In the end, the Committee decided that there was no need for additional warnings on Trasylol labeling and Bayer quickly put out a press release stating, "the committee overwhelmingly affirmed (18 yes votes and one abstention) that the totality of clinical data presented in today's meeting supports acceptable safety and efficacy for Trasylol among coronary artery bypass graft (CABG) surgery patients."
But as it turns out, while testifying before the Committee that day, not one of the Bayer representative disclosed the existence of a large Bayer study of 67,000 patients. In June 2006, Bayer commissioned the private research firm, i3 Drug Safety, to determine the cardiovascular risks of Trasylol, and Bayer received a copy of the study's report on September 14, 2006.

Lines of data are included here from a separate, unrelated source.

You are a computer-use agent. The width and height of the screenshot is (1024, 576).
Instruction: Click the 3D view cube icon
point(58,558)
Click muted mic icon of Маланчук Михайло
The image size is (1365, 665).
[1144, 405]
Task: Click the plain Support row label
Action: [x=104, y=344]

When the study was conspicuously not mentioned at the meeting, Harvard professor, Dr Alexander Walker, who worked on the study, informed the FDA of its existence.
After learning of the suppressed study, the FDA issued a second Public Health Advisory warning that the results of the study demonstrate “that use of Trasylol may increase the chance for death, serious kidney damage, congestive heart failure and strokes."
Last month, in a paper titled, "Dangerous Deception - Hiding the Evidence of Adverse Drug Effects," in the November 23, 2006, New England Journal of Medicine, Dr Jerry Avorn states, "September 30 is becoming a day of infamy for drug safety.
On that date in 2004, he notes, Merck announced that Vioxx doubled the risk of myocardial infarction and stroke, and the company withdrew the drug from the market after 5 years of use by more than 20 million patients.
Jumping ahead to September 30, 2006, he relates that a front-page article in the New York Times reported that the FDA had issued a warning that aprotinin could cause renal failure, congestive heart failure, stroke, and death.
"What put aprotinin on the front page," he wrote in the paper, "was the revelation that its manufacturer, Bayer, had hired a private contract research organization to perform its own large observational study of postoperative complications in patients given the drug."
Critics who are already incensed over the coziness between the Bush administration's FDA and the pharmaceutical industry, are now watching to see whether or not the FDA will hold Bayer accountable for its fraudulent conduct related to Trasylol.